皆殺死みなごろし【Lv1/7】:スキル保持者の攻撃は防御無視の万能属性による一撃となる。また、的を指定さえすれば距離を問わず必中する。

 ――――――――――――――――


 本当にこのシステムはできすぎなくらい俺の今の気持ちを体現してくれている。このクソゲーは心底、死ぬほど腹が立つがこの時だけは感謝してやってもいい。
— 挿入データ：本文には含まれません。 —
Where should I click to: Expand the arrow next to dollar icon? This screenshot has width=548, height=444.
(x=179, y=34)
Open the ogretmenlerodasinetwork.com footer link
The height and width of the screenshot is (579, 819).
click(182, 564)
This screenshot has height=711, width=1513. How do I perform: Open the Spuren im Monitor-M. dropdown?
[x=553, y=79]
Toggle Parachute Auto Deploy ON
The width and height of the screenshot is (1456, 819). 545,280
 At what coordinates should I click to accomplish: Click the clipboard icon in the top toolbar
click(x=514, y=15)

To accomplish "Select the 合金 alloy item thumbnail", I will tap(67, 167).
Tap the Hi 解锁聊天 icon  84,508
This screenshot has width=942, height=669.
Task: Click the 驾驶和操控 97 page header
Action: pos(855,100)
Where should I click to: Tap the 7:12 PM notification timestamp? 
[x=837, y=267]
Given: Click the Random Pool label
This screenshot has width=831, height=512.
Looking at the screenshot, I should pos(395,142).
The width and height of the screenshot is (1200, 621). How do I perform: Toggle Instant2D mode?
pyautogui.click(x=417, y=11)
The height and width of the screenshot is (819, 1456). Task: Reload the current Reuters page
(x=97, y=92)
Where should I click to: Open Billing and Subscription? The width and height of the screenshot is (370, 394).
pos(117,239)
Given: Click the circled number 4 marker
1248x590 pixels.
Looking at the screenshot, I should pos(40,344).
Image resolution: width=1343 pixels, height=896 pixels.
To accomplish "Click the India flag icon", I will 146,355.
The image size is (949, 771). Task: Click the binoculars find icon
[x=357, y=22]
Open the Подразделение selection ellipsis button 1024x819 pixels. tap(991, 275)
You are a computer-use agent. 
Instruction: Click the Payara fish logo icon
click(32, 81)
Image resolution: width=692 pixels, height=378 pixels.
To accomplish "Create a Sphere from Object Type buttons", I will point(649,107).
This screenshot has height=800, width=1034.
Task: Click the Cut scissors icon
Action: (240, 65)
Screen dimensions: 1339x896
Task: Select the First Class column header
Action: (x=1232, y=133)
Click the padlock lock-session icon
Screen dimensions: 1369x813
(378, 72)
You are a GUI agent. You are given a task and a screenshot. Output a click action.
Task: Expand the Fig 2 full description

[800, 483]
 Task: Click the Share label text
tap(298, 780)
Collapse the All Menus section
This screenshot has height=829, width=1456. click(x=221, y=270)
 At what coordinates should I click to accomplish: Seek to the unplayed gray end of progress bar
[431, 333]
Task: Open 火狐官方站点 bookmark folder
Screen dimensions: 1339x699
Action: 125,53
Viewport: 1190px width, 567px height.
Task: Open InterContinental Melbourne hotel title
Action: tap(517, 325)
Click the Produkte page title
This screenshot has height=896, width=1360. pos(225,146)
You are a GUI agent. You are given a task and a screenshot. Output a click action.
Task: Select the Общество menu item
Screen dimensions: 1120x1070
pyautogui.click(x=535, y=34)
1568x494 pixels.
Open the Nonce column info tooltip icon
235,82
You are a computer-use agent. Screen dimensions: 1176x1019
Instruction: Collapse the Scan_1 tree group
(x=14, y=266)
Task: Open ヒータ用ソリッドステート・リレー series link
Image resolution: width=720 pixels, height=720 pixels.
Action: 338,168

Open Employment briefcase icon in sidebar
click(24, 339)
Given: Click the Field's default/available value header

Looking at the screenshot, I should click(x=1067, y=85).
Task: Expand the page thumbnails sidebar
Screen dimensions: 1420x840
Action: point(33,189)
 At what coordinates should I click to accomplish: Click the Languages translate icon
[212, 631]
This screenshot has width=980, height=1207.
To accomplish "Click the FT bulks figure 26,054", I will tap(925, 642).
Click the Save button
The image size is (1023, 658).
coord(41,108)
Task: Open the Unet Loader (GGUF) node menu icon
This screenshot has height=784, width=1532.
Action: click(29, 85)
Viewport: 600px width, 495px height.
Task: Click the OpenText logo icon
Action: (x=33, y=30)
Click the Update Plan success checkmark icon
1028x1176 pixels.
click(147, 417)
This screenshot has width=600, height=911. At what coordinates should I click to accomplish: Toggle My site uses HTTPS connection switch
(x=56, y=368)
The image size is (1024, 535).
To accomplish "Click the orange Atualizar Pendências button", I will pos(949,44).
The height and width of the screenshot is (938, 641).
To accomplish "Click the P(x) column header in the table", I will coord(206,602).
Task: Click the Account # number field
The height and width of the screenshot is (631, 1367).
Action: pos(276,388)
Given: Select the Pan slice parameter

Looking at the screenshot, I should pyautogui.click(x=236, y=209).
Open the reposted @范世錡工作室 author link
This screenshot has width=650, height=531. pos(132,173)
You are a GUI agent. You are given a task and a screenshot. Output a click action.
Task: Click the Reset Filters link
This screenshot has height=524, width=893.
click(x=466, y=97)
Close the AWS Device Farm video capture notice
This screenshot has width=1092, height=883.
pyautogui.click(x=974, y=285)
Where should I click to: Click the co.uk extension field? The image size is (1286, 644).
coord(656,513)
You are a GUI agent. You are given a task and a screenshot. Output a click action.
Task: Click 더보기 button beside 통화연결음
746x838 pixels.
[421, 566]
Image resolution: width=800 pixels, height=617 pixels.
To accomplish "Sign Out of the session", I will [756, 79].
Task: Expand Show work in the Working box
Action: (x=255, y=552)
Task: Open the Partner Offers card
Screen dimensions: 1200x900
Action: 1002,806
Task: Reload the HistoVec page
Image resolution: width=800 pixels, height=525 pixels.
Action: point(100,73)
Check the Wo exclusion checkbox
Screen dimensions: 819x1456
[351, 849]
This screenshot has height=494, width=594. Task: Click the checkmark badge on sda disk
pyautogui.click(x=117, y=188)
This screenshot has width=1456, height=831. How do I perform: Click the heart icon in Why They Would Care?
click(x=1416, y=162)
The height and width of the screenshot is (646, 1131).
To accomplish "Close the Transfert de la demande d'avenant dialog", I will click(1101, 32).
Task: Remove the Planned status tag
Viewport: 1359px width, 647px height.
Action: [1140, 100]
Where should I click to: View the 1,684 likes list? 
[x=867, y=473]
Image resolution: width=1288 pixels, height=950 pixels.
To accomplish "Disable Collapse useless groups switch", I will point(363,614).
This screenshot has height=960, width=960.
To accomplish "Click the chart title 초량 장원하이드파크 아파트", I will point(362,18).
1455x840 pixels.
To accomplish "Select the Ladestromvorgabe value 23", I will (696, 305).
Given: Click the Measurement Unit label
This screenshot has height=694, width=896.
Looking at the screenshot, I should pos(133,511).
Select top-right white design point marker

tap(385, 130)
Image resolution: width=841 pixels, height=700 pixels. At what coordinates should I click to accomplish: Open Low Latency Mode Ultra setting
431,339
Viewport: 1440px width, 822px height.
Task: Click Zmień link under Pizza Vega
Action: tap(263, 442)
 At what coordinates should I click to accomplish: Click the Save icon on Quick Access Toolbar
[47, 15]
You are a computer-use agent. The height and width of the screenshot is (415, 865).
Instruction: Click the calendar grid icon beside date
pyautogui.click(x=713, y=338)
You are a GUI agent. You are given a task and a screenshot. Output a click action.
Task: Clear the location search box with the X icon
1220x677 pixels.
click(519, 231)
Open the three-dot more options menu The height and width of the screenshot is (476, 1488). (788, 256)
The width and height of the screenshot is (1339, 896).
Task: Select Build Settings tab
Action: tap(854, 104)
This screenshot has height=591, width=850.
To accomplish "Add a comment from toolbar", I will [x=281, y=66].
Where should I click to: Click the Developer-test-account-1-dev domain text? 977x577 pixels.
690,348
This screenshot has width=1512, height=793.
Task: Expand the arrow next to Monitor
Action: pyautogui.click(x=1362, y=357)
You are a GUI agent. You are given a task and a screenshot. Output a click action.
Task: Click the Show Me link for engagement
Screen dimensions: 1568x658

『次は両腕両足を落として達磨にしてやる。貴様にも十分楽しめる趣向を用意してやるぞ。そうじゃな、生えてきた己の両腕両足を食うなんてのはどうだっ!?』


 空中に浮かぶ6つの黒色の大剣。俺はゆっくりとクロノ銃を向けて放つ。銃弾はジェノサイドバンパイアの種族特性により6つに分裂し大剣を撃ちぬき、まるで大きな口で齧られたかのように抉り取ってしまった。


『は?』


 あんぐり口を開けているメフィストに俺はゆっくり近づいていく。 

 本能だろうか。ごつい顔を強張らせて後ずさるマッチョローブどもを指定し、


「にがさんよ」


 俺はクロノの弾丸を撃ちぬく。弾丸は人数分に分裂すると奴らの頭部へと衝突し、その上半身がゴソッと削り取られ、重力に従いバタリと倒れた。


『貴様ぁッ!!』


 メフィストがバックステップし両手で印を作ろうとしたので、左拳を振るう。

 ぐしゃりと骨が砕け、肉が潰れる音とともにメフィストの両腕はミンチとなって弾け飛んだ。


「印を結ばねば大術を発動できぬのは、致命的だぞ?」

『な、なぜ? こ、こんな……』


 潰された両腕を見下ろして口をパクパクさせているメフィストの左右の大腿部を左の手刀を振るうことより、叩き折る。そして奴の傍まで行くと奴を見下ろした。


「メデゥーサと比較しお前の回復力は大したことがない。お前は、接近戦には致命的に向いてねぇんだよ。バアルとかいうお前の親玉にもそう言われていなかったか?」

『……』


 メフィストの蒼ざめていた顔色はすでに土気色に変色し、血の気の引いた唇は全身と連動し、プルプルと震えていた。

 

「そうだな。お前の敗因は。その反射という強力無比な種族特性に頼り過ぎたことだ。残念だったな。お前が遊ばずに本気で挑んできたら、もしかしたら俺に勝てたかもしれんぞ」

『ふひあぁ……』


 メフィストの口から漏れ出す絶望の声。


「あー、そうそう、お前、俺をただじゃ殺さないだったよな? それ、そっくりそのままお前に返すぜ。俺はお前をただじゃぁ殺さない。理由はわかるな?」

『ひぃぃぃぃぃぃぃ……』


 メフィストの眼球がぐるぐると忙しなく動き回り、大口を開けて喉から奇声を上げていく。


「それは――俺が、完璧にプッツンいっちまってるからさぁッ!!」

『いあああぁぁぁぁぁぁぁぁぁぁッーーー!!』


 奴の耳を聾するがごとき絶叫が周囲に響き渡った。